NFS version 4 combines locking and filing (and mounting) in one single protocol. So use NFS version 4 with RPCSEC_GSS to blast past the 16 group identifier limitation.

Some caveats:

• Most people use a directory service like NIS or LDAP to store their supplemental group identifier information. If you establish more than 16 supplemental groups in NIS or LDAP for your users, you'll want to make sure that all your other NFS clients support NFSv4 and support RPCSEC_GSS, and of course are configured to use Kerberos V5.
• For a similar reason, make sure your NFS clients can support more than 16 group identifiers per user. When a user logs into his desktop system, the operating system will establish his credentials. If the user is in more than 16 groups, he may well be denied login access if his home directory is NFS mounted.
  

So you might ask, this is great but why am I limited to 32 or 64 group identifiers? The reason relates to how operating systems set up their in-kernel credentials. Usually the supplemental group identifiers are a simple array of integers. This means that each access attempt can require searching the entire array of integers. This is one thing if the array is 16-64 group identifiers, but get into 100s to 1000s or more, and the performance impact of that many group identifiers might start to get in the way. An answer might be to organize in-kernels as hash tables or trees, but this has costs too. Not to mention that as each in-kernel credential gets bigger the impact on kernel memory usage, which takes away from applications, becomes important.

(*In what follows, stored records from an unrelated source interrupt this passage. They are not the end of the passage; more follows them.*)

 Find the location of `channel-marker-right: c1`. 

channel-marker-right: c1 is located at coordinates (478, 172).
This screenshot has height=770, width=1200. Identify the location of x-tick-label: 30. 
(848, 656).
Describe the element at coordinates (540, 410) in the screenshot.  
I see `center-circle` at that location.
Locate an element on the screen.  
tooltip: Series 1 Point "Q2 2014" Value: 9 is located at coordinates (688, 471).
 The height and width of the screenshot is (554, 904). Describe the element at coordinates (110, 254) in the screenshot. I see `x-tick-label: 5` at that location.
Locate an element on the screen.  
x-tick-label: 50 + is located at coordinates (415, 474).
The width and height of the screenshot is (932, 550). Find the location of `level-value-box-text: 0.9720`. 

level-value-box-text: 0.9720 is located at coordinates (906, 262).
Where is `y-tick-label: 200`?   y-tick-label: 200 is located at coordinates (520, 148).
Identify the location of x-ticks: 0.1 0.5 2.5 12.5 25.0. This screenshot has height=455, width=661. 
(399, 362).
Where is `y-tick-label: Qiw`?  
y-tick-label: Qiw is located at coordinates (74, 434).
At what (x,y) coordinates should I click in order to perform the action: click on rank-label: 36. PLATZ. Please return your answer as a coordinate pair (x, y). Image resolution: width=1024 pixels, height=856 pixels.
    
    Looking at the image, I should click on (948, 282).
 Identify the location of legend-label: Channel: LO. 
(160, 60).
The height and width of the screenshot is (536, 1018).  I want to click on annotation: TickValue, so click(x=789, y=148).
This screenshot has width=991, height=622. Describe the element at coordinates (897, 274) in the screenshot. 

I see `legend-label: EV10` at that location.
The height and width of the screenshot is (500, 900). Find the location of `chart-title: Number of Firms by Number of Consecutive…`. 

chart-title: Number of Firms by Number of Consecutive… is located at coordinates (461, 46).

Another approach to consider is ACLs. NFSv4 has them. An ACL (Access Control List) is a list of ACEs (Access Control Entries). In NFSv4 an ACE is basically:

• user name or group name
• permission bits
• whether the named user or group is being denied or allowed access

How does this solve the problem that lots of groups solves? For a given file, you can list a bunch of users that are allowed access, and there is no over the network specification that limits how many user ACEs you can have in an ACL. The limits are purely on the server. So for a given set of files, you can let lots of users and lots of different sets of users access each file. Compare that to what lots of supplemental groups do for you. Each file has a single group id assigned to it, and you can then assign a lot of users to the group id in /etc/group or the group table in NIS or LDAP. You can assign a different group id to each file. So for a set of files, you can grant access to lots of users, and lots of different sets of users. Semantically the same.

So what ACLs do for the NFS community is make extended access purely a server problem in terms of flexibility and performance. Of course, there needs to be away to edit the ACLs on a given file, which is what NFSv4 does for you.